All future Social Security recipients face this question at some point: When should I file for benefits?
As you are likely aware, age 62 is the earliest that you can file for retirement benefits. By filing at this age, you will begin receiving your benefit at a reduced amount – perhaps as much as 30% reduced from your Primary Insurance Amount (PIA), the amount you could receive at your Full Retirement Age, or FRA.
Waiting to file until your Full Retirement Age (FRA) will allow you to receive the full benefit amount, without reductions. You could also wait until age 70 to file for benefits, which would result in an overall increase to your monthly benefit amount, by as much as 32% for some. Granted, you will have foregone several years’ worth of payments if you wait to file at some age later than 62, but on average, it all works out about the same. The system is designed using that likelihood as its basis.
The way that these reductions and increases are designed is to ensure that, on average, all Social Security recipients, regardless of the age that they begin receiving benefits, ultimately receive roughly the same amount of benefits during their lifetimes. This is all calculated by actuaries, and it involves the population’s average lifespan.
So if you start receiving your benefit earlier, even though it’s reduced you’re receiving it for a longer period of time than waiting until later to file. On the other hand, if you delay filing until FRA or age 70, your benefit is greater each month, but you’ll be receiving it for a shorter period of time. Eventually these strategies “cross over” – that is, one method begins to work more in your favor than another – at roughly age 82, give or take a few years.

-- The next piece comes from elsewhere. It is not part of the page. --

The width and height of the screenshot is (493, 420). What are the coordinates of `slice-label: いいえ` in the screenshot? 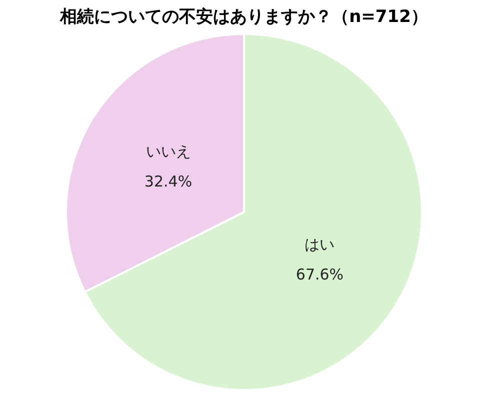 It's located at (168, 151).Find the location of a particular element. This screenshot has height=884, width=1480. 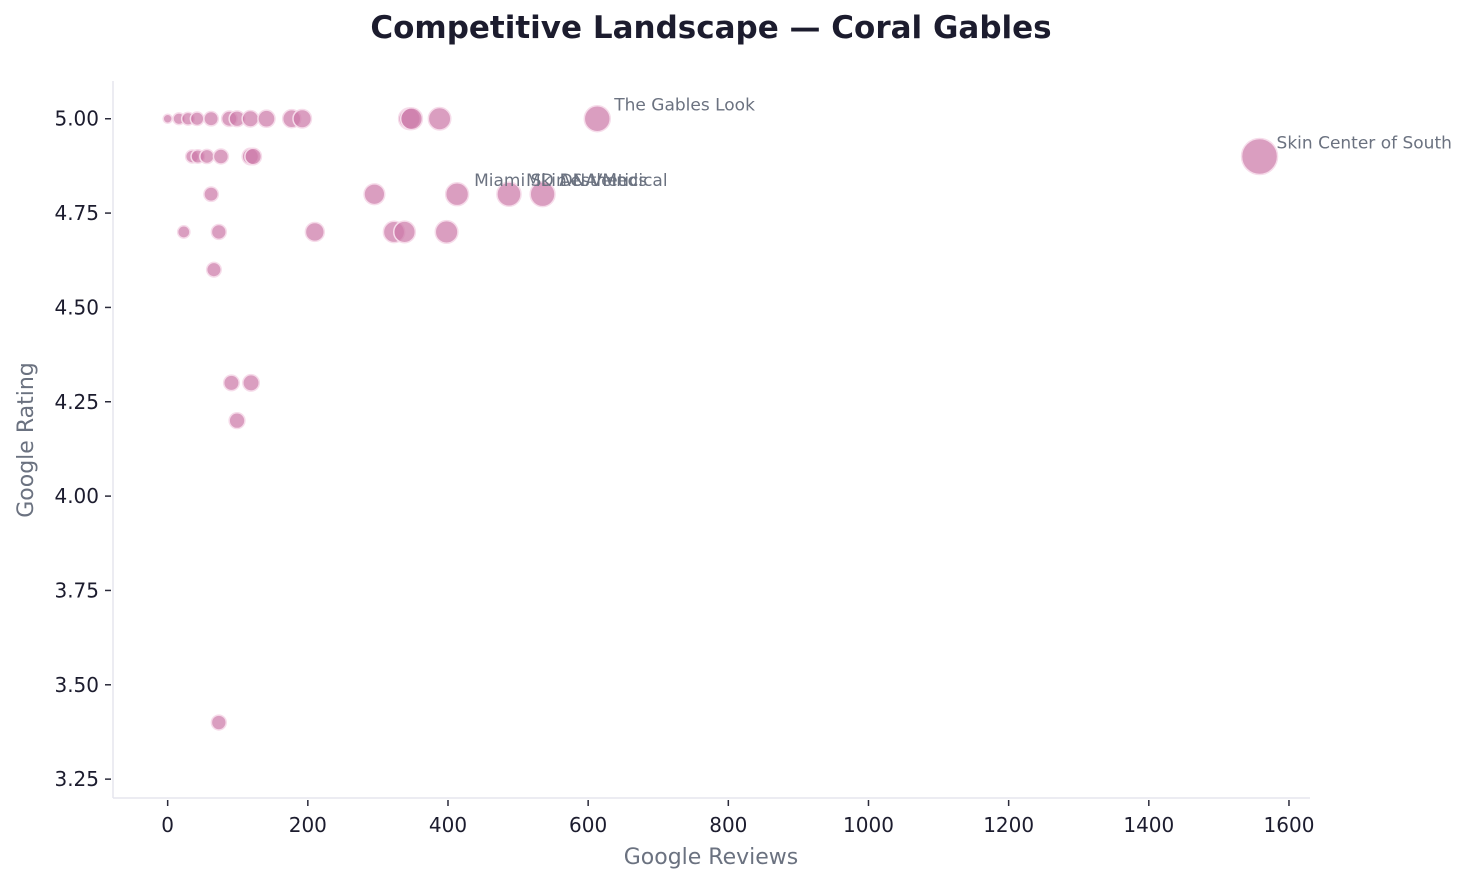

What I mean by that is that, filing earlier at the reduced rate will pay you more in overall benefits up to the crossover age, at which point the later filing ages will begin paying you more over your lifetime if you live beyond that. If you take into account the annual cost-of-living adjustments (COLAs), the break-even point is actually quite a bit lower, possibly as early as age 76. This is due to the fact that the COLA is a percentage applied to your monthly benefit – and if your monthly benefit is reduced by filing early, your COLA adjustments will be smaller as well, and vice versa when you file later.
So, assuming you have the resources to do so and if you plan to live past age 76, it most likely is in your best interest to wait until the latest point to file for your benefit. And if you need more reasons to consider delayed application, read on.
Survivor Benefits
One additional reason that you might want to delay applying for your benefit is if you have family members that will depend upon your benefit upon your passing. This is due to the fact that the survivors’ benefit based on your record, for your survivors, are calculated using the actual benefit that you were receiving at your death in most cases. So, if you delayed filing for benefits and therefore received a higher benefit amount, your surviving spouse (and other family members, if eligible) will receive a higher survivor benefit amount for the remainder of his or her life, assuming that the Survivor Benefit is greater that his or her own retirement benefit.
This gives you another reason that delaying benefits could be the better option. Otherwise, if your benefit is the same as or smaller than your spouse’s benefit, or if you don’t have a spouse, then it’s up to you: if you think you’ll outlive the average and you have the resources to do so, it’s better to wait. If you don’t think you’ll live that long, then start as early as you like.
* The above review doesn’t take into account a situation where you may still be working while receiving Social Security retirement benefits. I’ll cover that in another article.